Retirement Account with a Beneficiary
Retirement accounts, such as 401(k)s, IRAs, and pension plans, usually come with a beneficiary designation rather than passing through a will. Sometimes these beneficiary forms are completed when the account is first opened, then locked away and forgotten for years. The named beneficiaries, however, receive the assets directly upon the account holder’s death, regardless of what’s stated in the will.
That’s why it’s important to periodically review and update your beneficiary designations to ensure they align with your current wishes. If no beneficiary is named, the account may default to your estate. In that case, a will would usually govern—but without a beneficiary, the distribution process may be costlier and more complicated than necessary. Plus, updating beneficiaries is a simple process that can avoid the legal fees of changing a will.

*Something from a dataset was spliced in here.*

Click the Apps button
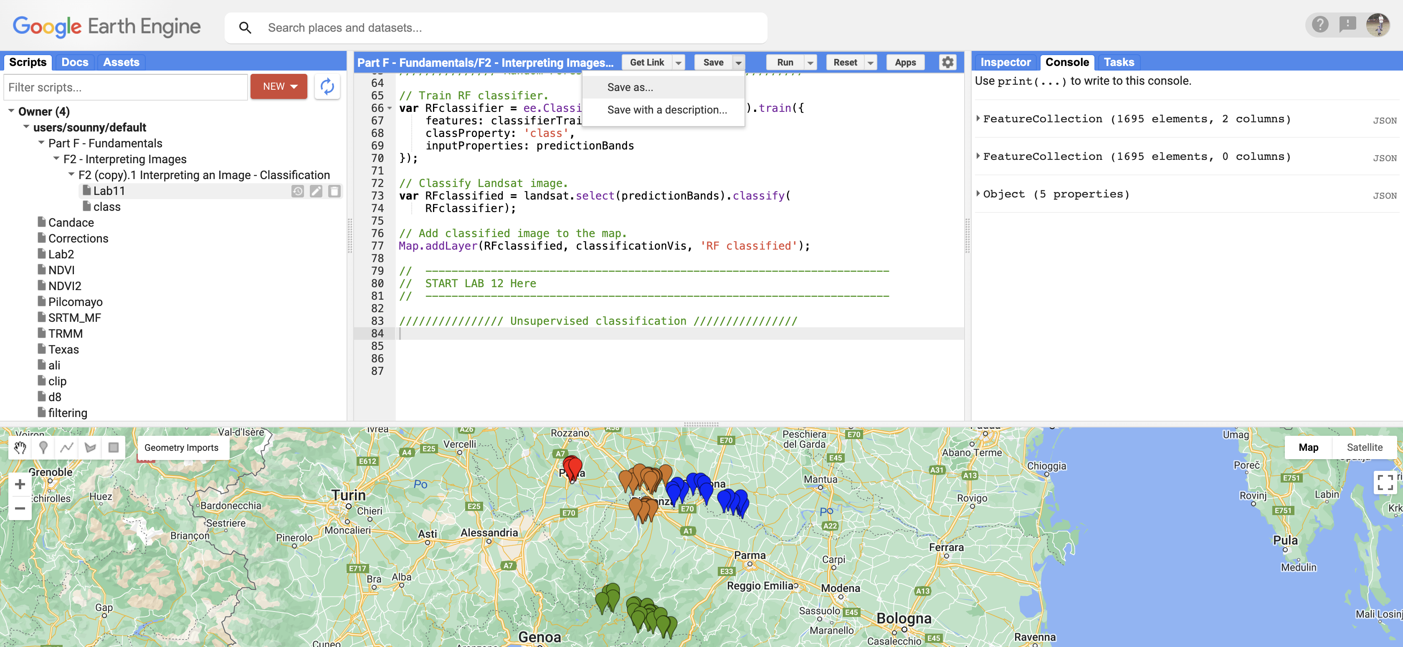 [x=905, y=62]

» Glassman Pro Tip: If charity is part of your estate plan, consider naming a charity or Donor-Advised Fund as a beneficiary for your pre-tax retirement accounts. This can be a great way to avoid income tax on a pre-tax asset while still maintaining the flexibility to change your beneficiaries later, if you wish.
Life Insurance
Life insurance is another type of asset that usually ignores your will. Life insurance policies typically have a named beneficiary or beneficiaries, similar to retirement accounts. By naming a primary beneficiary and contingent beneficiaries on these types of accounts and policies, it can be easy to make sure your intentions are followed. But do keep your beneficiaries updated as your intentions change.
» Glassman Pro Tip: As your life changes, it’s important to keep your beneficiary forms up-to-date. Key life events that should make you pause and reassess your plan include marriages, births, deaths, divorces, and others.
Trusts
Trusts are powerful tools for managing and distributing assets according to your wishes, independent of your will. In fact, many high-net-worth individuals use trusts to intentionally avoid having assets flow through their will and thus being subject to probate, the public process by which the distribution of a will is overseen through the court system. Trusts are frequently used to avoid probate, provide additional privacy, and help with complex asset distribution plans.
There are many types of trusts, but they generally fall into two categories: revocable and irrevocable. Revocable trusts allow you to retain control and make changes during your lifetime, while irrevocable trusts transfer control to a trustee and cannot easily be altered or revoked. The key is that if assets are titled in trust, the distribution follows the terms of the trust agreement rather than your will. This is one of the key benefits of a revocable trust.
» Glassman Pro Tip: When it comes to key considerations such as whether a trust is appropriate, how to structure a trust, and how to choose a trustee, a qualified estate attorney can be invaluable. If you do not already have an estate attorney, your Glassman advisory team can help you find one.
TOD and POD Accounts
Transfer on Death (TOD) and Payable on Death (POD) accounts are straightforward mechanisms to transfer assets outside of a will. TOD accounts, typically used for securities and brokerage accounts, allow you to name a beneficiary who will automatically inherit the assets upon your death. POD accounts work similarly for bank accounts. These designations are easy to set up, and they provide a clear, direct path for asset transfer. Adding POD or TOD instructions to an account can also avoid probate, and they can be easily changed in the future.
Joint Accounts
If they have survivorship rights, joint accounts also ignore your will when there are surviving account owners. Joint accounts can come in several forms, including:
- Joint Tenancy with Right of Survivorship (JTWROS). In JTWROS accounts, co-owners have equal rights to the entire account. Upon the death of one owner, the assets automatically transfer to the surviving owner(s). This bypasses the will and probate process entirely.
- Tenants by the Entirety (TBE). TBE accounts are similar to JTWROS accounts, but in certain cases they can offer additional creditor protection to the account owners. Like with JTWROS, the surviving account owner usually retains the assets after the first to die, ignoring a will and probate.
- Tenancy in Common (TIC). TIC accounts are different. They allow each owner to hold a specific percentage of the account. Upon death, the deceased owner’s share is distributed according to their will, not automatically to the surviving owner(s).
Understanding these distinctions can help you tailor your estate plan, in consultation with a qualified attorney, to your specific needs and goals. At Glassman Wealth, regularly reviewing and updating beneficiary designations, account titles, and trust agreements are all part of ensuring your assets are distributed according to your wishes. Our goal is always to provide peace of mind for you and your heirs.